Se abre la veda, al igual que en septiembre llegan al quiosco todos esos coleccionables que nunca acabamos de completar, las exposiciones comienzan a circular tras el verano para dar entretenimiento al body.
 






En el último post hablamos de la exposición que alberga el museo del traje sobre el 45 cumpleañosde Nancy, hoy nos toca hablar de una de las firmas que tiene como materia estrella el cuero, una de las más exquisitas dentro del mundo del gran lujo y desde hace más de 170 años, y no, no me refiero a esta OTRA, sino a Hermès.




 La exposición lleva por nombre “Esencia del cuero” de Hermès. No se estrena por primera en Madrid, antes ha pasado por otras grandes ciudades como Shanghái y posiblemente después del 13 de octubre (que es cuando finaliza), desembarcará en otra gran ciudad amante de la moda y lujo.




 Desafiando a la mala suerte y coincidiendo con el número del día del cierre de la muestra, la exposición se divide en 13 espacios dentro del palacio de cristal que alberga el centro Cibeles. 13 espacios, perfectamente llevados al término para el que han sido destinados, 13 espacios diferentes, 13 espacios de ensueño que inventan lo que no existe; los deseos más locos, las sensaciones más intensas y los desafíos más grandes.






Que el cuero es la materia reina de la marca francesa, es más que obvio, la novedad es que esta exposición nos hace apreciar/descubrir una dimensión distinta de esta materia prima que nunca envejece, al contrario, embellece al contacto con su acompañante, domando el tiempo y haciéndolo aliado, al igual que se doma a un caballo, curiosamente, el primer cliente de la marca.



Todo empezó para el caballo y por ello, ocupa una posición privilegiada en esta muestra; se recrean cuadras, campos de saltos, se pueden probar sillas espectaculares de cocodrilo verde, fustas o botas. El olor a caballo es casi perceptible y allí dentro, nada resulta lo suficientemente bello para este animal.




Con espíritu nómada, nos adentramos en una sala donde pisamos arena blanca, podemos sentirla y dejamos nuestra impronta en ese espacio, pisamos por donde tantos han pasado y pasarán de forma “nómada”. La carava de Hermès desembarca en un espacio en forma de jaima del color de la marca, naranja, un naranja lleno de luz que ciega como sol del desierto y bajo esta jaima, vestuario de aventureros modernos, picnic o baúles-cabina.

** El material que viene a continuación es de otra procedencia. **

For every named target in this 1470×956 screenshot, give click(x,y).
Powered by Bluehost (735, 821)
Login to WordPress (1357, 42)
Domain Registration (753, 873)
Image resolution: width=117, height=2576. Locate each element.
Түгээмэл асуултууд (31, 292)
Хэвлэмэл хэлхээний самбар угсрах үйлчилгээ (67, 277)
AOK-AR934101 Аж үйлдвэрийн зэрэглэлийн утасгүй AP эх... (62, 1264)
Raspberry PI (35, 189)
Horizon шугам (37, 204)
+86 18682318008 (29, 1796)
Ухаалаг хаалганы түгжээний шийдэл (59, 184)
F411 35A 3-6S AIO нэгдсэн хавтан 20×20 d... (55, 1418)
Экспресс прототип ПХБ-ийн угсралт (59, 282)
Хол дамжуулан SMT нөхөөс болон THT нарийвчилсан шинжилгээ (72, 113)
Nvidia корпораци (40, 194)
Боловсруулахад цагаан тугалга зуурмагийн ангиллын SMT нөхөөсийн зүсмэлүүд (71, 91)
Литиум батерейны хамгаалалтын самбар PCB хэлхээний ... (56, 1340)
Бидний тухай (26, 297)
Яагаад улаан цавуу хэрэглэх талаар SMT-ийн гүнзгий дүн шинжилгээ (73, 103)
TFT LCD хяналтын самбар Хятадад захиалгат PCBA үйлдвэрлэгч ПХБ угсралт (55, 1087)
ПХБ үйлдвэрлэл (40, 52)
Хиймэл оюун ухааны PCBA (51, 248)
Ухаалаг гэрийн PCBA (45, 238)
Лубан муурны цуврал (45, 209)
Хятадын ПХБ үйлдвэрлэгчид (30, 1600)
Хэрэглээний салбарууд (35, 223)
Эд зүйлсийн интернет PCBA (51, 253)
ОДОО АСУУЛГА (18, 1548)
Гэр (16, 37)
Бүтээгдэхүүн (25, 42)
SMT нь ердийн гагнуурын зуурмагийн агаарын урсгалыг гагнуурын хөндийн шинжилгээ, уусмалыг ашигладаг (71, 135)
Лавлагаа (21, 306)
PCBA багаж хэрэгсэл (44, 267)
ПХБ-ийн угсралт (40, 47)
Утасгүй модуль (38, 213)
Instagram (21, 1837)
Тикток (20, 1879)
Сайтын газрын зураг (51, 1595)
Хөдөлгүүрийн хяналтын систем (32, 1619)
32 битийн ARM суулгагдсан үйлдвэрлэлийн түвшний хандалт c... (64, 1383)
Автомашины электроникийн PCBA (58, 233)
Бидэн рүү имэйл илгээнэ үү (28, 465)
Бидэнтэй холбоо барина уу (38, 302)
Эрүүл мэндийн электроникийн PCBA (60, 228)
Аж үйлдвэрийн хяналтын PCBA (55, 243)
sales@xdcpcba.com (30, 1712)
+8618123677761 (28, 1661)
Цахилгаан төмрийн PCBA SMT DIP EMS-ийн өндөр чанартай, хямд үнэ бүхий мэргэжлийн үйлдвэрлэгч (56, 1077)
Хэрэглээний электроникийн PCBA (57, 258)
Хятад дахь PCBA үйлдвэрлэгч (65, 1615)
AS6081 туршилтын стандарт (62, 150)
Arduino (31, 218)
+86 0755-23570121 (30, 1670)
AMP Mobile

Y entonces, hacemos palpable la sobriedad como evidencia.




Por supuesto, los dos modelos de bolsos más icónicos de la casa, debían tener un lugar especial, una enorme estructura retro iluminada de un bolso modelo Kelly, alberga distintos ejemplos de este mismo modelo y del modelo Birkin; dos modelos, dos leyendas, únicos y múltiples.



 

Para finalizarar la muestra, ya en la última sala, la número 13, un homenaje a España, dos bolsos Pase-Guide bordados sobre satén de seda, dentro de un teatro de cortinas de terciopelo negro, bailan flamenco enfrentados. Una pequeña ilusión imaginada solo para esta exposición madrileña.